Светлый фон

* * *

Нельзя не сказать, что в общем понимании смысла трагического у Шолохова сосредоточенность внимания на Григории Мелехове имеет свое логико-философское обоснование. Это соответствует той развившейся особенности анализа «трагического модуса» в литературе XX века, которая, по сути, стала ведущей в искусствознании. Смысл ее: трагическое – в человеке, в его судьбе, в его бытии. Отсюда и распространение концепций «трагедии отщепенства», «трагедии исторического заблуждения» по отношению к Григорию Мелехову. Эти концепции, формулировавшиеся с большей или меньшей степенью отчетливости в советском литературоведении, выводили за рамки анализа «свободную волю» шолоховского трагического субъекта и уменьшали потенциал трагического начала в шолоховском тексте. Ни идея «исторического заблуждения», появившаяся сразу после завершения романа-эпопеи, ни тем более идея «отщепенства», которая ни эстетически, ни морально неприменима к характеристике Григория Мелехова, не вычленяли истинного содержания трагического конфликта и, соответственно, трагического характера главного героя «Тихого Дона», поскольку убирали из сферы анализа необходимую «трагическую предопределенность» всего, что происходит с героем по е г о воле и в соответствии с убеждениями и жизненными ценностями, которые он исповедует.

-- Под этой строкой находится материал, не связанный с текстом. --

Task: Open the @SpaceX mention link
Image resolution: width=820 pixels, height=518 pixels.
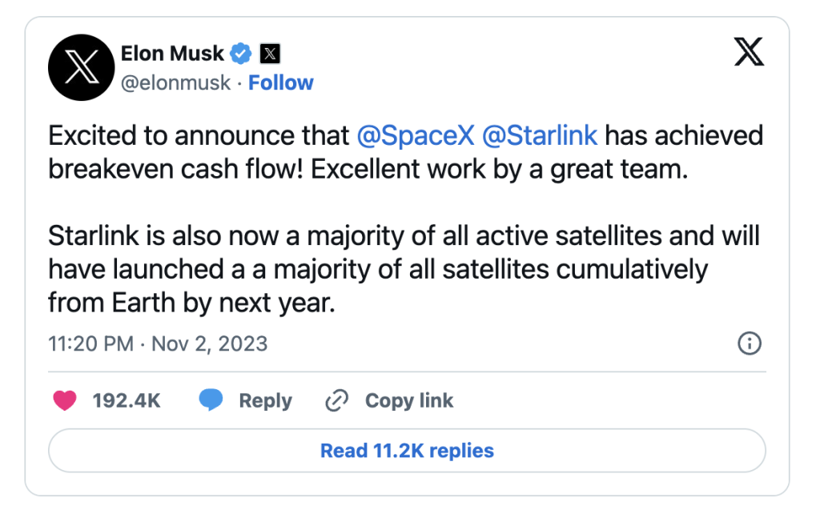Action: click(416, 136)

Обладая необходимой для такого рода трагических ситуаций универсальностью, Григорий несет в себе воплощение конфликта еще большей трагической силы – через него ставится вопрос о бытии и небытии всего народа, об отказе от ценностей, противоположных трагическим обстоятельствам жизни. Череда смертей и трагических конфликтов во всех шолоховских произведениях, но прежде всего в «Тихом Доне», прямо ставит вопрос о выживаемости нации, о том пределе, за которым кончается ее существование и прекращаются всякие разговоры о трагическом как не имеющие никакого смысла при исчезновении самого «материала» жизни.

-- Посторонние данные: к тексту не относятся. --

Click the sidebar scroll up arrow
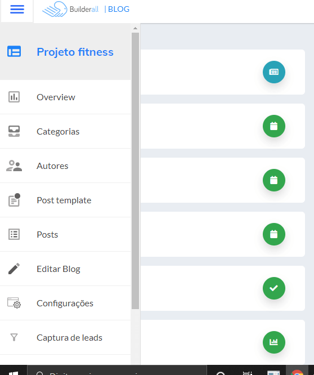Viewport: 314px width, 375px height. pos(135,28)
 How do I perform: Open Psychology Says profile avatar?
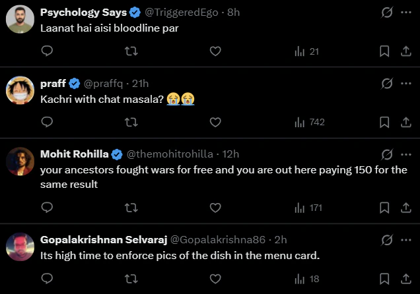point(20,18)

Поэтому вопрос о трагическом начале в мимесисе Шолохова – это вопрос о возможности существования народного целого не только как «нераскалываемой целостности» и универсальном единстве, но о существовании этого целого в принципе. Шолохов дает позитивный ответ на столь резко и принципиально поставленный им самим вопрос – быть или не быть народу, а если – быть, то с каким жизненным содержанием и в каком виде? Он считает, что народ обнаруживает в себе силы для преодоления трагической ситуации невиданной силы. Но это не проходит бесследно для души и сознания народа. «Присыпанные пеплом смертной тоски» глаза Андрея Соколова в рассказе «Судьба человека» и есть концентрированное выражение отношения народа к трагической ситуации другой войны, но опять-таки поставившей вопрос о существовании всего народа. Этот трагизм не снимается у Шолохова никакими привносимыми обстоятельствами, поскольку именно трагизм является главным и определяющим modus vivendi для всего народа.